Please reproduce the entries that follow, keeping each word intact.

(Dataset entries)

------------------------------------

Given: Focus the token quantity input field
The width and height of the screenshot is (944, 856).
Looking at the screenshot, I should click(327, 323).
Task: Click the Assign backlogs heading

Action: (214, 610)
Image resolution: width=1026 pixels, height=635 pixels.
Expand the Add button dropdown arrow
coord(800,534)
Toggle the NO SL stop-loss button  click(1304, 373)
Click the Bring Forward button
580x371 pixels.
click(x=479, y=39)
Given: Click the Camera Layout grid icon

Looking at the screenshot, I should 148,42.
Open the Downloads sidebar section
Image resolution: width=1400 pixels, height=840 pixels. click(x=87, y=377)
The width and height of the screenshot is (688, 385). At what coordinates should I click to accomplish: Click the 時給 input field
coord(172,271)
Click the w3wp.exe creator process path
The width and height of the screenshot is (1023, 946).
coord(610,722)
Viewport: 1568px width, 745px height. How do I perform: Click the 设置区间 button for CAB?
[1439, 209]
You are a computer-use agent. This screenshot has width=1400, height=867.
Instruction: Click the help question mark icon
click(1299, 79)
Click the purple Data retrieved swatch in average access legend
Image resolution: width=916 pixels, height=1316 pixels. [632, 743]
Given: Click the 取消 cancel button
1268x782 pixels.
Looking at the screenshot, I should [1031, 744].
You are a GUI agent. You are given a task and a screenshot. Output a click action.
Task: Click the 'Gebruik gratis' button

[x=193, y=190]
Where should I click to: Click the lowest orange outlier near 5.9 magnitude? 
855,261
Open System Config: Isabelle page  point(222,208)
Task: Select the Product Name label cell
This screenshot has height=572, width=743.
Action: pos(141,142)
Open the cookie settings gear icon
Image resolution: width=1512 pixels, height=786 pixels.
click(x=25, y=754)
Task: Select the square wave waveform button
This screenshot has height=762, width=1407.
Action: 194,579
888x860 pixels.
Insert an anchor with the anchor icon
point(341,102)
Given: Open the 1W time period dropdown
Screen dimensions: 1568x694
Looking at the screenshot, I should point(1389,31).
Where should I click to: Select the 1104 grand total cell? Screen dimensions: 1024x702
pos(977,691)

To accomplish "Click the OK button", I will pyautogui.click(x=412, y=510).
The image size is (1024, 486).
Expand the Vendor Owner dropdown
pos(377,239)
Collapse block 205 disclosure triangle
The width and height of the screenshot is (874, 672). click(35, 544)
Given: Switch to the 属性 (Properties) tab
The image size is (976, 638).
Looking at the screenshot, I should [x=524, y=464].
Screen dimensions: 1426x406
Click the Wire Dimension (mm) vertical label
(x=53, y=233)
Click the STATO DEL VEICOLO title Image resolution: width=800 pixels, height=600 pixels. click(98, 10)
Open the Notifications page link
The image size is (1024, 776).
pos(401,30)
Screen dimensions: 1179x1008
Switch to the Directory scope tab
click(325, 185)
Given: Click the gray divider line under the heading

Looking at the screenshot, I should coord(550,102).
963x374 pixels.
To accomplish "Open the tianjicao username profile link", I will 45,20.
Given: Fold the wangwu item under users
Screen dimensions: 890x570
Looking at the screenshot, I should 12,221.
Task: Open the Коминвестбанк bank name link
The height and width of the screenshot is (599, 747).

------------------------------------

▶ _ANSWER TO THE EXERCISE_:
Given: Focus the token quantity input field
The width and height of the screenshot is (944, 856).
Looking at the screenshot, I should click(327, 323).
Task: Click the Assign backlogs heading

Action: (214, 610)
Image resolution: width=1026 pixels, height=635 pixels.
Expand the Add button dropdown arrow
coord(800,534)
Toggle the NO SL stop-loss button  click(1304, 373)
Click the Bring Forward button
580x371 pixels.
click(x=479, y=39)
Given: Click the Camera Layout grid icon

Looking at the screenshot, I should 148,42.
Open the Downloads sidebar section
Image resolution: width=1400 pixels, height=840 pixels. click(x=87, y=377)
The width and height of the screenshot is (688, 385). At what coordinates should I click to accomplish: Click the 時給 input field
coord(172,271)
Click the w3wp.exe creator process path
The width and height of the screenshot is (1023, 946).
coord(610,722)
Viewport: 1568px width, 745px height. How do I perform: Click the 设置区间 button for CAB?
[1439, 209]
You are a computer-use agent. This screenshot has width=1400, height=867.
Instruction: Click the help question mark icon
click(1299, 79)
Click the purple Data retrieved swatch in average access legend
Image resolution: width=916 pixels, height=1316 pixels. [632, 743]
Given: Click the 取消 cancel button
1268x782 pixels.
Looking at the screenshot, I should [1031, 744].
You are a GUI agent. You are given a task and a screenshot. Output a click action.
Task: Click the 'Gebruik gratis' button

[x=193, y=190]
Where should I click to: Click the lowest orange outlier near 5.9 magnitude? 
855,261
Open System Config: Isabelle page  point(222,208)
Task: Select the Product Name label cell
This screenshot has height=572, width=743.
Action: pos(141,142)
Open the cookie settings gear icon
Image resolution: width=1512 pixels, height=786 pixels.
click(x=25, y=754)
Task: Select the square wave waveform button
This screenshot has height=762, width=1407.
Action: 194,579
888x860 pixels.
Insert an anchor with the anchor icon
point(341,102)
Given: Open the 1W time period dropdown
Screen dimensions: 1568x694
Looking at the screenshot, I should point(1389,31).
Where should I click to: Select the 1104 grand total cell? Screen dimensions: 1024x702
pos(977,691)

To accomplish "Click the OK button", I will pyautogui.click(x=412, y=510).
The image size is (1024, 486).
Expand the Vendor Owner dropdown
pos(377,239)
Collapse block 205 disclosure triangle
The width and height of the screenshot is (874, 672). click(35, 544)
Given: Switch to the 属性 (Properties) tab
The image size is (976, 638).
Looking at the screenshot, I should [x=524, y=464].
Screen dimensions: 1426x406
Click the Wire Dimension (mm) vertical label
(x=53, y=233)
Click the STATO DEL VEICOLO title Image resolution: width=800 pixels, height=600 pixels. click(98, 10)
Open the Notifications page link
The image size is (1024, 776).
pos(401,30)
Screen dimensions: 1179x1008
Switch to the Directory scope tab
click(325, 185)
Given: Click the gray divider line under the heading

Looking at the screenshot, I should coord(550,102).
963x374 pixels.
To accomplish "Open the tianjicao username profile link", I will 45,20.
Given: Fold the wangwu item under users
Screen dimensions: 890x570
Looking at the screenshot, I should 12,221.
Task: Open the Коминвестбанк bank name link
The height and width of the screenshot is (599, 747).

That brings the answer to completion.